8mm Film Notes on 16mm
Denials
Peter Gidal
Hopefully learning the lessons of Close Up, the attempt was to construct the discrete form the (seemingly) continuous... so that, mainly retrospectively (yet during viewing) sequences present themselves as fragment-conglomorates. Therefrom might come questions of 'natural representations'... Filmic assumptions of evidence lacking, desired voyeurist pleasures could be turned into thought. Realism of another kind.
Denials
Bedroom
Peter Gidal
The most inclusive so far of my film preoccupations; zooming panning focussing to constantly redefine reality and the process of seeing/filming...also; demystification of the subject/object relationship and an attempt to create awareness of manipulation, rather than deny its filmic existence. A structured film in pre and post filming conceptualisation. The situation within the film is the process of making the film as such; the technical events of the filmmaking process are the film experience.
Bedroom
Volcano
Peter Gidal
Volcano, half hour, silent, shot on 16mm on a volcano in Hawaii, the film attempts to deal with those questions of representation that persist as problematic, for me, for the basic questions of aesthetics, what it is to view, how to view the unknown as to view the known is not possibly a viewing. The question of recognition, the impossibility of recognition or, better said, the impossibility o f a viewer viewing at all if it is predicated up on recognition... at that moment, you the viewer I the viewer am no longer part of a process, a material however metaphysical or not process of making meaning through the conflicts of perception of something...
Volcano
Film Print
Peter Gidal
The film deals with levels of reproduction. The repetitious camera movements over successive photographs are intended to function as distancing devices relatable to mechanical repetitions such as film loops. The 'subject' of the film is the material operation or, rather, it is a film in its own right and an explication of the mechanisms and technique inherent in its making. It is not a documentary of those mechanisms and techniques. Film as anonymous production, wherein (exhaustively) certain techniques are utilized, does combat with film that represents the (absent) subject, the filmmaker (forever repressed ever-present, ever-represented).
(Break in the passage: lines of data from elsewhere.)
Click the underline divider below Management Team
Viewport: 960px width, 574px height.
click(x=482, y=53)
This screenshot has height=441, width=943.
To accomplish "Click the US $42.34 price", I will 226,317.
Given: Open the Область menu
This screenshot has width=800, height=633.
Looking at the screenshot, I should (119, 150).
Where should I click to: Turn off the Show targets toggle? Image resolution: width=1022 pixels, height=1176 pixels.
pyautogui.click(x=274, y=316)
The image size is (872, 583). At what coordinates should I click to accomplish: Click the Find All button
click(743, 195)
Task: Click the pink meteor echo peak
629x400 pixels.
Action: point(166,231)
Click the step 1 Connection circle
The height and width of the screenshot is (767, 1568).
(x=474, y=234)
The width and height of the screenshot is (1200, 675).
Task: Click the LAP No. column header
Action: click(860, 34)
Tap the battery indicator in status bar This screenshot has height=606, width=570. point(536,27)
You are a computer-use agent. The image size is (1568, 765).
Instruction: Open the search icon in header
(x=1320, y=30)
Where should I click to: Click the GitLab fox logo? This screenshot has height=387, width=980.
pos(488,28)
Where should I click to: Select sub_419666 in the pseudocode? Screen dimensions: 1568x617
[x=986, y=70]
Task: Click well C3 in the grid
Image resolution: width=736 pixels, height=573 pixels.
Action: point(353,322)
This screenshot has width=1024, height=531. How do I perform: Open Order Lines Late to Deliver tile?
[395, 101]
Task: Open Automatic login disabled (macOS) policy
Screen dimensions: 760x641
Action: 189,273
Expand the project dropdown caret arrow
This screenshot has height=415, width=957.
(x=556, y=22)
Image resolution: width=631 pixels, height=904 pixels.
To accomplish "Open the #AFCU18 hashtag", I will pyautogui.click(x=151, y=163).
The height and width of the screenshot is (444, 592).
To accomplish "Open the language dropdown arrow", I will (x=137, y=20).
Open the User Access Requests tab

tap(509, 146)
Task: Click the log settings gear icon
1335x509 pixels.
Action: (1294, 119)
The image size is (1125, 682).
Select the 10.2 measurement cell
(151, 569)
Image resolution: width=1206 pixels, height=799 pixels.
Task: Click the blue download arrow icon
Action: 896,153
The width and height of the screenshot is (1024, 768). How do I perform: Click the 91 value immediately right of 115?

Film as presentation, not re-presentation.
Film Print
Fourth Wall
Peter Gidal
The film attempts to construct a space (as all films do), to construct a time (as all films do), to construct a process (as all films do) of and for viewing, of and for the viewer to constantly re-process, re-memorate, re-produce it (him/her) self in attempted (but impossible) arrestation. Thus the impossibility, through such a practice as this film, 4th Wall, of a seamlessness, a linear narrative flow, a pleasure of the sort so sought for as in its delirium it reestablishes in all its power the ideology of meaning making. The secure place for the finding of meaning in representation is that secure place: of sexist power, of the ideology of transparency, meaning/consumption in the guise of 'meaning making', the catatonic hysterical statis of/for the viewer, given more and more as the 'position of the subject', etc, a new ideology of freedom, which must be countered (again, a defence) with another ideology; this.